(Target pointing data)
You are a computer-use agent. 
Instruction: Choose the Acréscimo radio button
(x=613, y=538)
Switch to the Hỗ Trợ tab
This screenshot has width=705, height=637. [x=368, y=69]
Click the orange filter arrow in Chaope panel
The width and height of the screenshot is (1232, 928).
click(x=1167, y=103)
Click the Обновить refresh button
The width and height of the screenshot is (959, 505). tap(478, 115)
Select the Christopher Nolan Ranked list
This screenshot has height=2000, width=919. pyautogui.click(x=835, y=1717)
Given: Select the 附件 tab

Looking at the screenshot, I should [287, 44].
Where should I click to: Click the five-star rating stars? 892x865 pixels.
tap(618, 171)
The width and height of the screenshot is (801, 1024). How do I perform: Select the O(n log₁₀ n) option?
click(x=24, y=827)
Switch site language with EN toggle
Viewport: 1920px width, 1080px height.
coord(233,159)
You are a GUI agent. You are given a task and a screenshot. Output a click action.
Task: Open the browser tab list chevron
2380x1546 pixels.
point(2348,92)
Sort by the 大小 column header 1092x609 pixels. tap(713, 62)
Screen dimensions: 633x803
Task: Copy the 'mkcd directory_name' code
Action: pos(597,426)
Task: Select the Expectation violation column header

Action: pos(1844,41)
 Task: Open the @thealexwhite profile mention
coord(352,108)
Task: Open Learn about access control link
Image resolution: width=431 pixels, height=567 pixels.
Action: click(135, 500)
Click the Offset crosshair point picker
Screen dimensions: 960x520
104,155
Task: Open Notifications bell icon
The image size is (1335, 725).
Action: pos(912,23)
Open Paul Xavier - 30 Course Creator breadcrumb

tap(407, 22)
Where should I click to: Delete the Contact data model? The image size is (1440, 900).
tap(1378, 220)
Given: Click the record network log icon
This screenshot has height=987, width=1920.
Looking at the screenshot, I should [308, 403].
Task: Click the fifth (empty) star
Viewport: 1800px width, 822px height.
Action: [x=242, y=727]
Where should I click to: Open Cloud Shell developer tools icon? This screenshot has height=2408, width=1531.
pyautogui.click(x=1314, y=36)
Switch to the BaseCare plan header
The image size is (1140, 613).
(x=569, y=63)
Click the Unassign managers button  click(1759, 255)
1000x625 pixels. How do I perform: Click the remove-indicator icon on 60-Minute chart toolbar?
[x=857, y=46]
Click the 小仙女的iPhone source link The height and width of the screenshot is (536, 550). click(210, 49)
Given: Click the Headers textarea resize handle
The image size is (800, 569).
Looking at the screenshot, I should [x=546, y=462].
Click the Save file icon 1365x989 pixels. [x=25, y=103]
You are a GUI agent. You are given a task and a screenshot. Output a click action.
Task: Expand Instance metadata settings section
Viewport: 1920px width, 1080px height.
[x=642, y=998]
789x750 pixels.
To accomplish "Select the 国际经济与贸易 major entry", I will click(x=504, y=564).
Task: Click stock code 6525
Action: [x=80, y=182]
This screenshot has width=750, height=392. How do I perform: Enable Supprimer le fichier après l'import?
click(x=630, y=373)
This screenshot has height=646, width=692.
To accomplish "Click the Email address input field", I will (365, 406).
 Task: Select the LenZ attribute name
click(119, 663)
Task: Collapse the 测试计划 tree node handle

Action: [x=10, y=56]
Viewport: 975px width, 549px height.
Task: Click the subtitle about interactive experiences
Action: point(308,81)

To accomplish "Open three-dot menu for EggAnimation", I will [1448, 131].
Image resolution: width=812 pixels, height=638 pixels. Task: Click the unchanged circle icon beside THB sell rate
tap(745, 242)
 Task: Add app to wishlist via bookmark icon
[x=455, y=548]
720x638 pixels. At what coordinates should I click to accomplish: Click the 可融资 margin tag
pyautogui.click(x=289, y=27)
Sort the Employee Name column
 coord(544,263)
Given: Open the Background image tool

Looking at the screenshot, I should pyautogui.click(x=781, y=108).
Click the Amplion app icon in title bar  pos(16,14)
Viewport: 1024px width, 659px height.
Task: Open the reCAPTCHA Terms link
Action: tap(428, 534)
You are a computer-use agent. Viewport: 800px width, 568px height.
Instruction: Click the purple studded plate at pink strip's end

- [EXERCISE PROMPT]
Update the records from the line with "will [1448, 131]." to the line with "[x=455, y=548]" by replacing "bookmark icon" with "heart icon" and changing nothing else. Return only those lines.

- [WRITTEN REPLY]
To accomplish "Open three-dot menu for EggAnimation", I will [1448, 131].
Image resolution: width=812 pixels, height=638 pixels. Task: Click the unchanged circle icon beside THB sell rate
tap(745, 242)
 Task: Add app to wishlist via heart icon
[x=455, y=548]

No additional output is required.